When Todd was almost 11 years old, her family relocated to Aynor, where she attended the old Horry Elementary school, which is now home to Radd Dew’s BBQ. 

From there, she went to Aynor High School, and earned her bachelor’s degree while double-majoring in math and secondary education at Coastal Carolina University. She went back to school and earned additional master’s degrees in 2006 and 2011. 

She’s spent the last 24 years in Horry County Schools.

“I think it’s a calling, I really do,” Todd said. “You’ve got to love it because there are good days and there are bad days. And you’ve got to know you’re here for the kids. And if you have a bad day, you’ve got to come back and say ‘We’re going to move forward from this,’ and just keep pushing for the kids. The best thing is seeing the kids that maybe struggled, and [at] their graduation, they’re so proud. That’s the best. That’s awesome.” 

When Strawderman’s job became open, Todd said she did some “soul-searching” before applying, because the new job is a big responsibility.

“I’ve just been here so long and worked with the faculty and the kids here, and they’re great,” she said. “I just knew this is where I wanted to stay.”
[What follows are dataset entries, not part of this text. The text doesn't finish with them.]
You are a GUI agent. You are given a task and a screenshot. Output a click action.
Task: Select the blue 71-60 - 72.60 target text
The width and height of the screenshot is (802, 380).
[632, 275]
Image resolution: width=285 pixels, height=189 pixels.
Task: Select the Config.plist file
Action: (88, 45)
Todd is personally invested in the school herself. Her daughter graduated from there, and her son will be a ninth-grader at NMBHS in the fall.

"Trevor’s children have been here, mine have been here," she said. "Our other assistant principals: one of them has children here, and one of them has family here and younger children in our feeder schools, so we all have a stake."

As Todd prepares to take over, she says she wants to continue building upon Strawderman’s success. 

“We want to keep the grad rate moving forward, we want to keep our progress, the kids moving forward in whatever they want to pursue,” she said. “We have kids that are really involved in the arts and we want them to be successful in that. The kids that are really involved in athletics or in community service, we want to encourage those kids to follow their dreams, do what they want to do. And they can do it. 

“We’ve had lots of people come through here and talk about what a great four years their children had in high school, and I want that to continue.”